Lee’s days still involve the blend of creativity and analytical thinking that fueled her work in the Sauer lab, but at a much faster pace. Instead of leading one project for five-and-a-half years, as she did in graduate school, she now oversees five to eight short-term projects at any given time — each involving four to five people.
Lee says she can maintain this busy lifestyle because, “working with people really energizes me.” Brainstorming with her coworkers keeps her motivated, as do her clients and the patients they serve.
Thinking back to her time as a bench scientist, Lee says, there are some days when she misses the “tactile” aspects of doing research.
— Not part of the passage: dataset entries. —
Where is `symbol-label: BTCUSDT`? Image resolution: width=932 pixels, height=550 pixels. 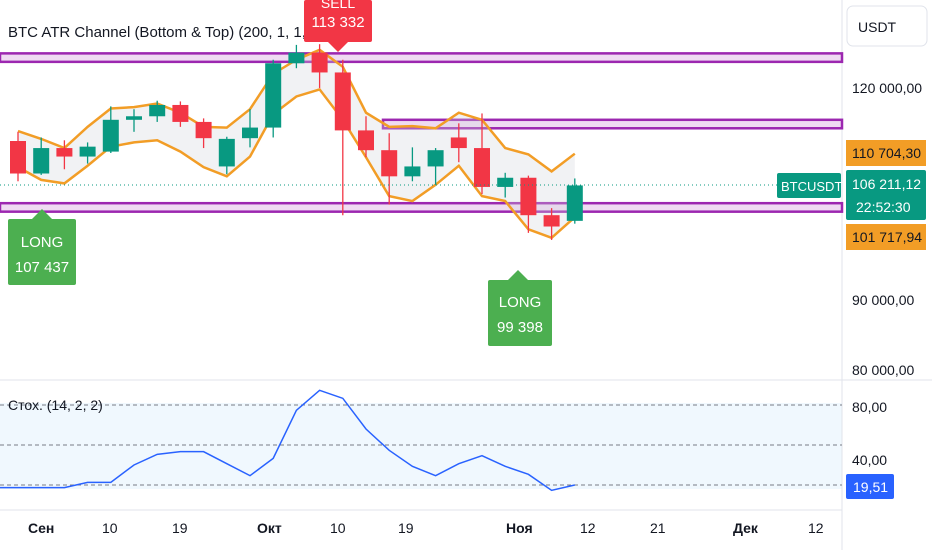
symbol-label: BTCUSDT is located at coordinates (812, 186).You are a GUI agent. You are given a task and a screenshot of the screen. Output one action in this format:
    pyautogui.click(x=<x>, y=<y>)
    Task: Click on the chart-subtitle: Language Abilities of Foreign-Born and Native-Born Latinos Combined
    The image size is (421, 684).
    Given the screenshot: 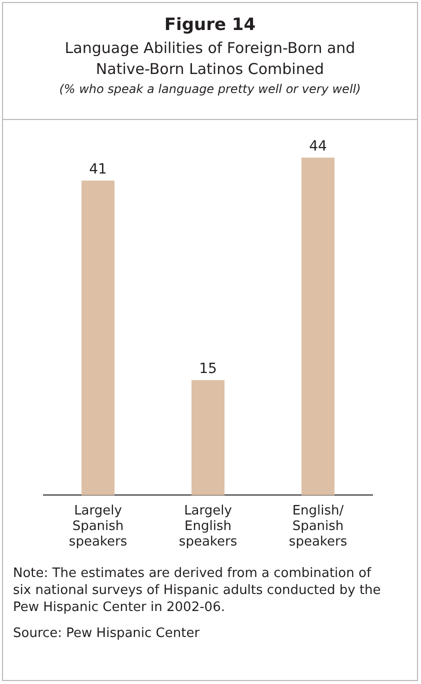 What is the action you would take?
    pyautogui.click(x=210, y=59)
But the ever-changing nature of consulting engages her curiosity, and the interpersonal connections satisfy her gregarious side. The job is an ideal fit for her personality, but perhaps this career would never have come about were it not for the day — almost twenty years ago — that she decided to apply to MSRP-Bio.
“I really think MIT is so special,” she says. “It’s a community of people who believe that the world is a wonderful place, and that it can be even better, and that they can be part of that change.”